New Web site improves SU image
For the first time since 1998 and for only the second time in the history of Syracuse University, the official university Web site has a new contemporary look.
The Web site, www.syr.edu, was redesigned by Electronic Media Communication Director and Senior Manager Stu Lisson and Bob Gerbin who began the project in January.
“Usually Web sites stay up for two to three years, so it was time for a new look,” Gerbin said. “It was starting to look a little dated.”
Among the noticeable new changes to the website are a set of changing news stories on the opening page from SUnews.syr.edu that, if clicked on, links the user to the site along with new graphics and menus. The original plans for the redesign were shown to the Commission on Strategic Communications which is comprised of the Chancellor Kenneth A. Shaw, academic deans, directors, department heads. Gerbin and Lisson said that the feedback so far has been overwhelmingly positive, with over 25 positive E-mails and phone calls far outweighing the one complaint they have received.
This was not the case the first time the site was redesigned in 1998. Before the original redesign, the site was comprised of a picture of the Hall of Languages and over 150 links to various smaller sites on campus.
“People screamed bloody murder,” Lisson said. “They asked why it was orange.”
Gerbin chalks up the success of the new site to the general rise in internet savvy individuals over the past four years.
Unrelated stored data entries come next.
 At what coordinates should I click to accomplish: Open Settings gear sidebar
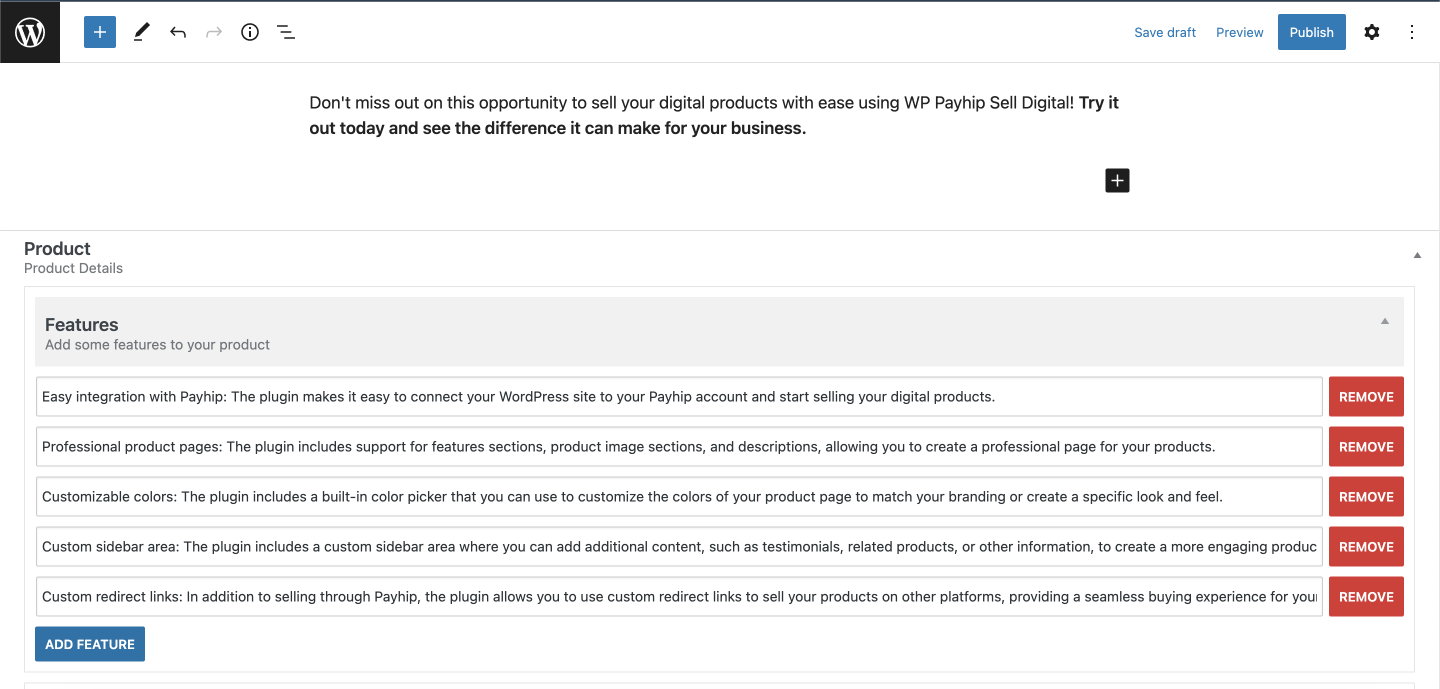[1372, 32]
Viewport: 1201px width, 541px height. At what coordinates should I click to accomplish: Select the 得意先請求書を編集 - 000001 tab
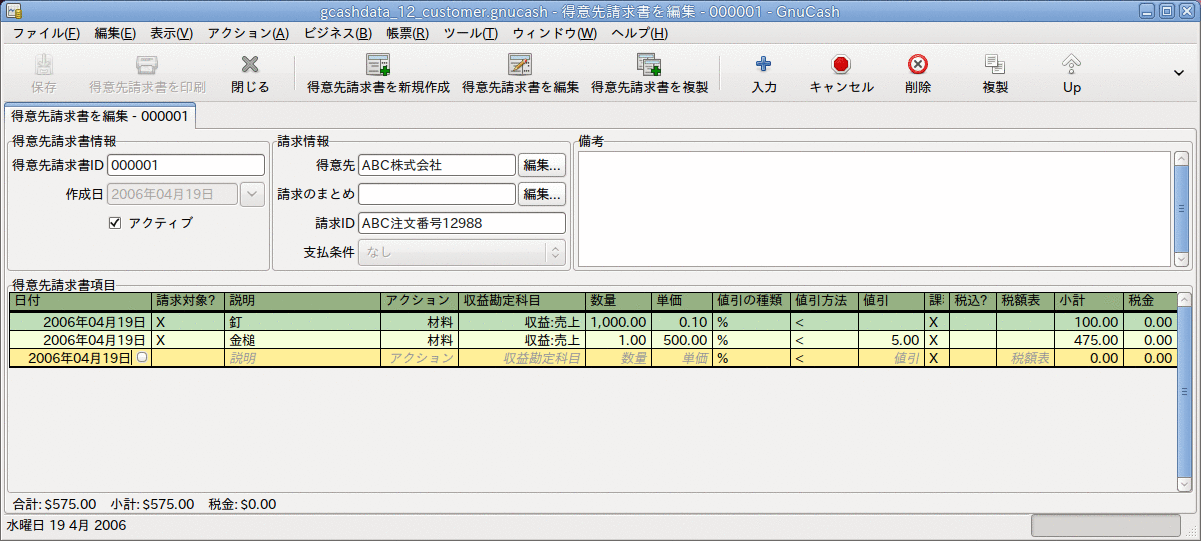point(99,116)
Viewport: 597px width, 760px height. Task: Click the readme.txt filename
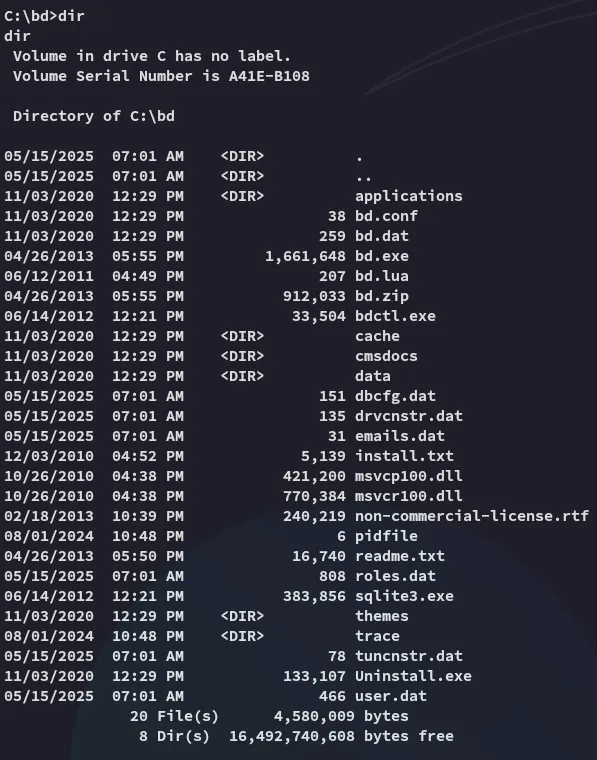400,556
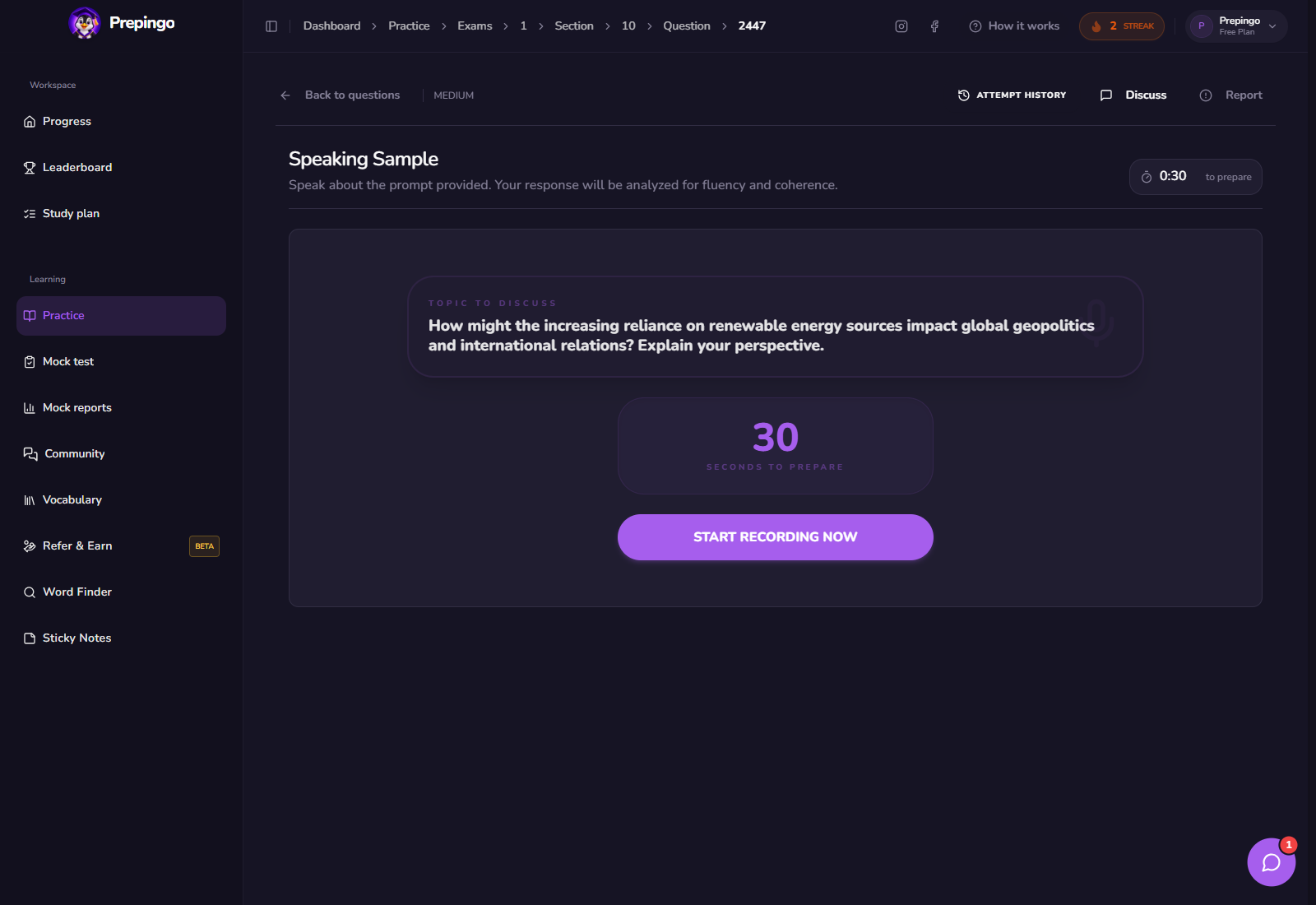Select Exams in breadcrumb
The height and width of the screenshot is (905, 1316).
pos(475,26)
“They are used to seeing sites that are professionally done, so it doesn’t look like a guy in a corner did it,” Gerbin said.
Adam Peruta, a Information Studies and Technology professor who specializes in the look, usability and flow of Web sites said that although the new site is a big improvement it still needs work. He said that the biggest problem is that the new changes, which on the whole are very positive, have not yet been completely implemented throughout the site.
“The navigation is pretty boring,” Peruta said. “Some of the sections still have the navigation of the old site, which doesn’t look very good.”
Peruta added that of the three things that he considers most important to a Web site, design, technology and content, it is the content that suffers the most on the new site. He noted that having a picture accompanied by one sentence, something that appears all too often, is lacking in getting across a clear message.
Lisson acknowledges that the site is still a work in progress but pointed out that the advantage of the internet is the ability to constantly make a good product even better.
“It is a constantly evolving media and nothing is cast in stone,” he added.